----- DATASET RECORDS

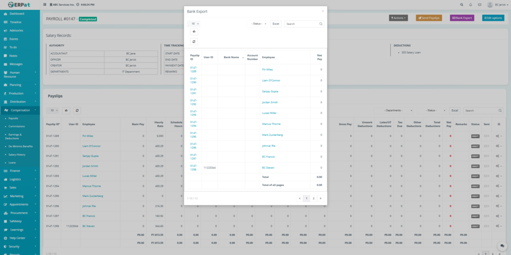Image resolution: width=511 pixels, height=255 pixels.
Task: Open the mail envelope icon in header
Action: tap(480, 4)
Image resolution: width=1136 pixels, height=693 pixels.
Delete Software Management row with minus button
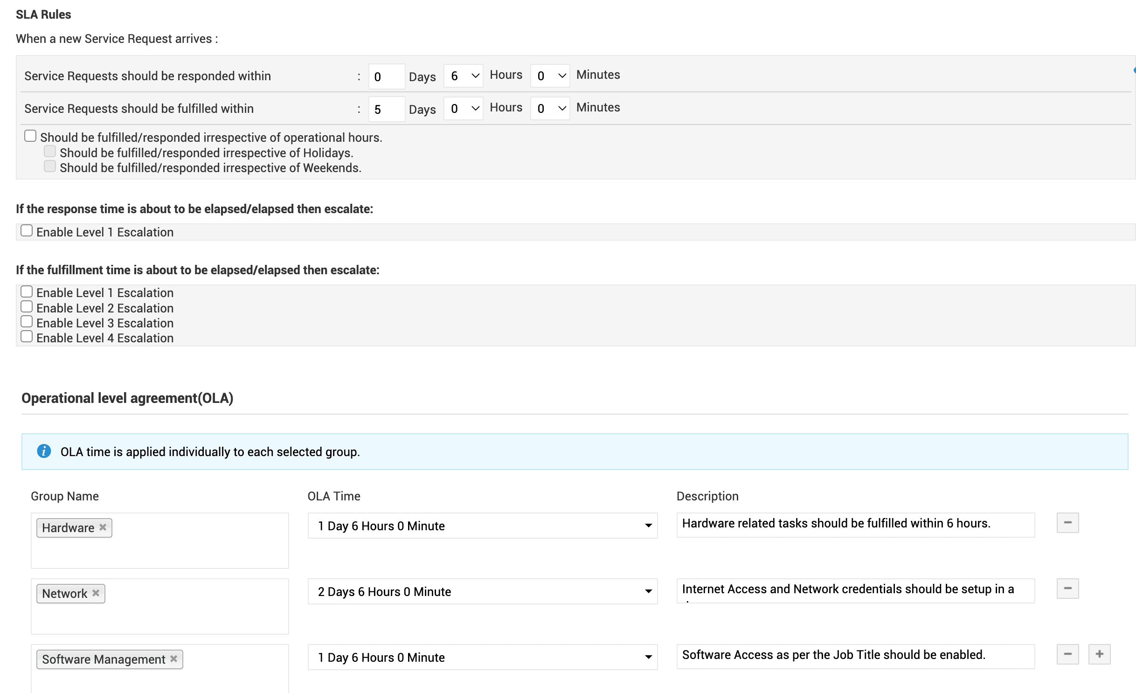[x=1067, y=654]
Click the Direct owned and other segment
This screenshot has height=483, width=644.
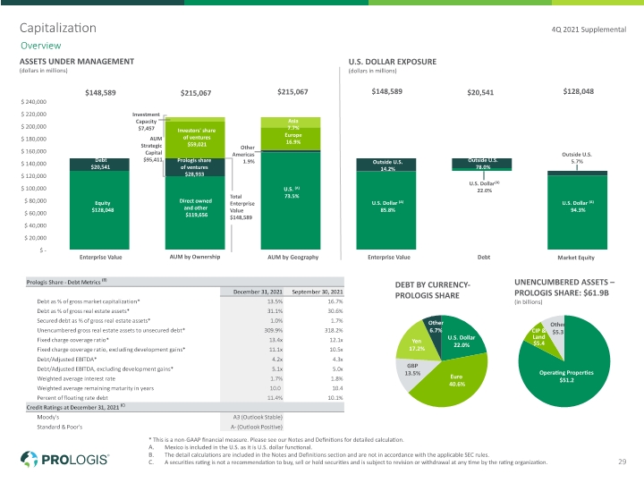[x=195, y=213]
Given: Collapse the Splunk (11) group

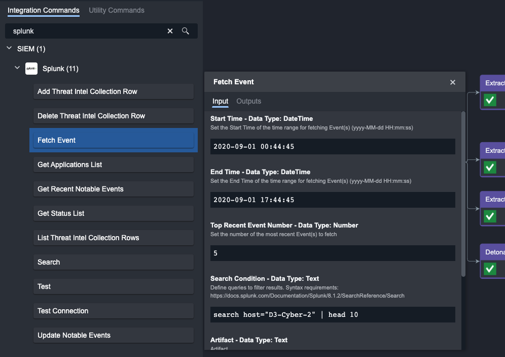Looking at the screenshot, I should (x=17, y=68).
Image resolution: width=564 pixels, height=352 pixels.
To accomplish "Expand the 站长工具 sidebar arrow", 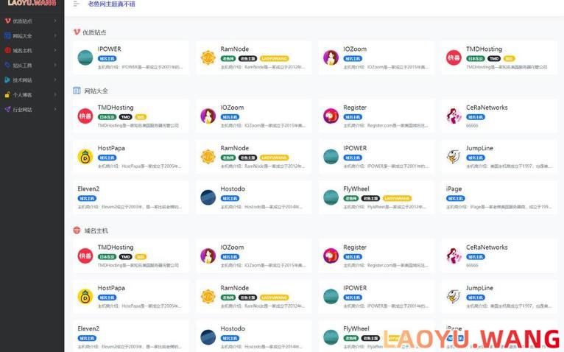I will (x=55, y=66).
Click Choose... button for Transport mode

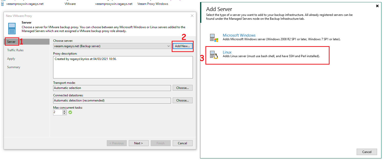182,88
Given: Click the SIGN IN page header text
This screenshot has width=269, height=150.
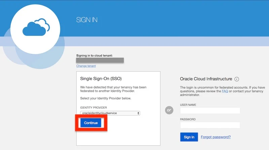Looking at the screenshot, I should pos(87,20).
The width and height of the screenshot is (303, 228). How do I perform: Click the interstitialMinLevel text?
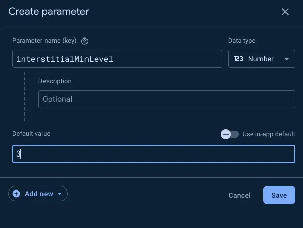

----------

## [TASK OBJECTIVE]
Please reproduce the entries word for word, starting at the line that contains "Given: Click the SIGN IN page header text" and continuing through the end of the entries. Leave the pictures out.

## [THE RESPONSE]
Given: Click the SIGN IN page header text
This screenshot has width=269, height=150.
Looking at the screenshot, I should pos(87,20).
The width and height of the screenshot is (303, 228). How do I perform: Click the interstitialMinLevel text?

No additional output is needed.